◎推薦者:台灣推理作家協會徵文獎首獎得主/林斯諺
名偵探也驚愕不已的真相究竟是--?
此地,是旅者的天堂,是信徒的聖地,是贖罪者的刑場……
「人」這種生物,會哭會笑,有愛亦有恨,
這究竟是幸或不幸?
大膽結合「超自然」元素
最富人性的推理極作!
「哭吧 笑吧
總有一天
總有一天
花將會盛開」
式香櫻里,與生俱來擁有不可思議的能力,自幼就被稱為「神之子」。她從沖繩前往彥根參加「泡泡茶會」,此活動即源自於琉球皇室。數日之後,在彥根暗查香櫻里背景的可疑男子,竟被發現陳屍在琉球王國的聖地--齋場御獄。受委託探查事件真相的淺見光彥即刻動身前往沖繩。封印在神秘國度的連環悲劇一一揭露……
事實的「真相」竟令人感到如此不忍……
作者簡介:
內田康夫
一九三四年出生於東京。曾經營廣告文案公司。一九八○年以處女作《死者的木靈》正式進入文壇。
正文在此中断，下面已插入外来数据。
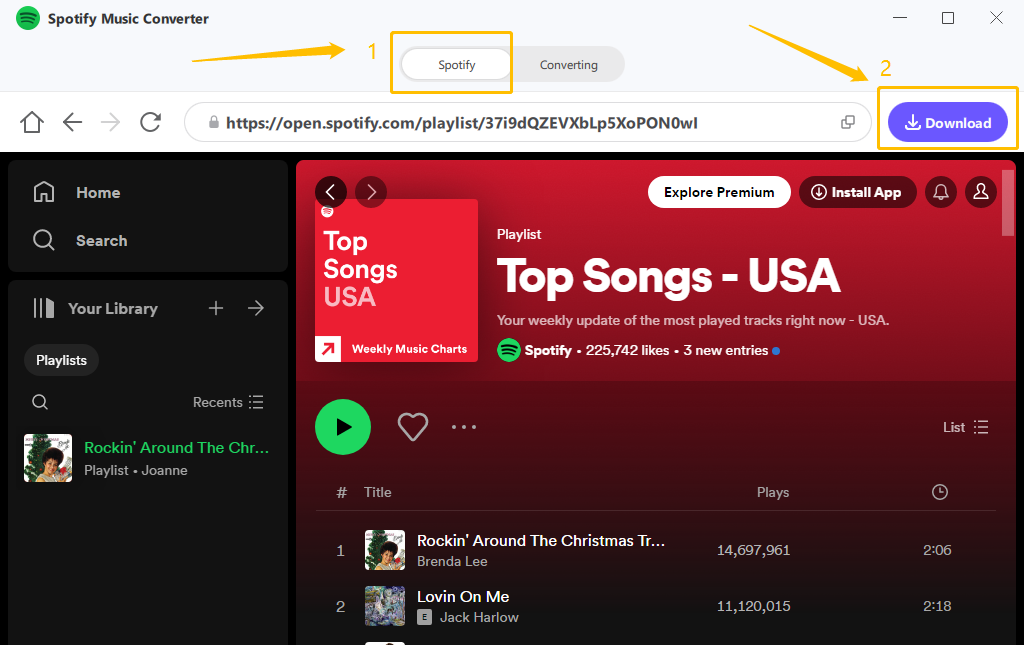Switch to the Spotify tab
Image resolution: width=1024 pixels, height=645 pixels.
(454, 64)
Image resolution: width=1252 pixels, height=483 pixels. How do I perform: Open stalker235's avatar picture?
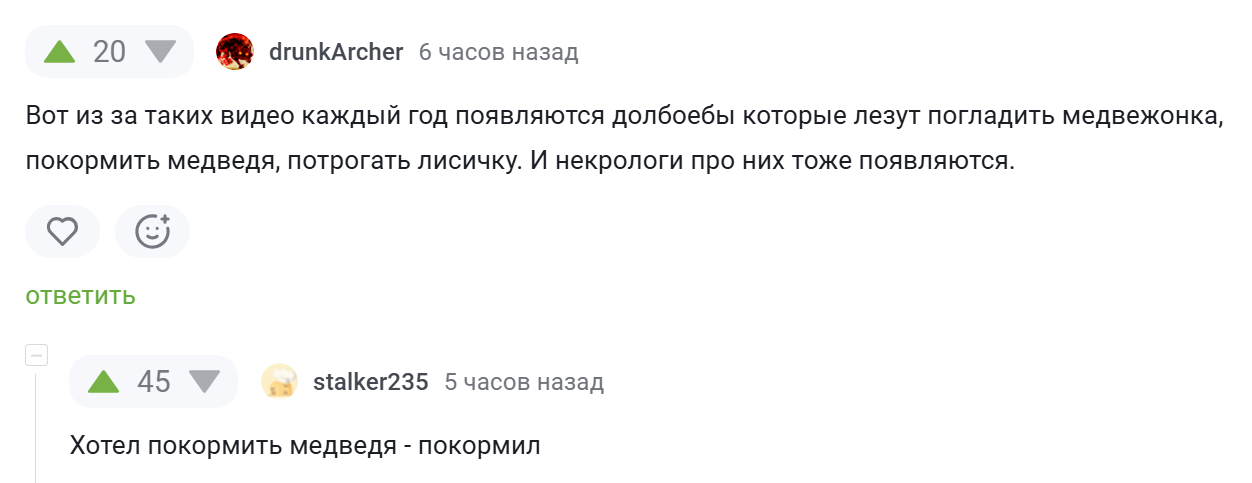coord(279,382)
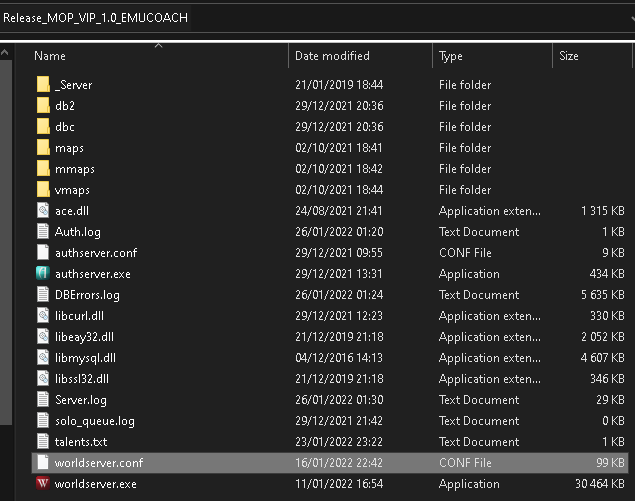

之後的《本因坊殺人事件》、《荻原朔太郎的亡魂》等作品不斷引起話題與風潮,鞏固了人氣作家的地位。在《後鳥羽傳說殺人事件》中初次登場的淺見光彥,為其筆下最受歡迎的偵探角色,在輕井澤更成立了「淺見光彥俱樂部」,入會總人數突破2萬人。
譯者簡介:
蕭玉佩
東吳大學日文系畢業,現為專職翻譯工作者與日文教師。譯作有《瀨戶內海流之愛與絕望》、《幸福的手紙》(以上皆由新雨出版)。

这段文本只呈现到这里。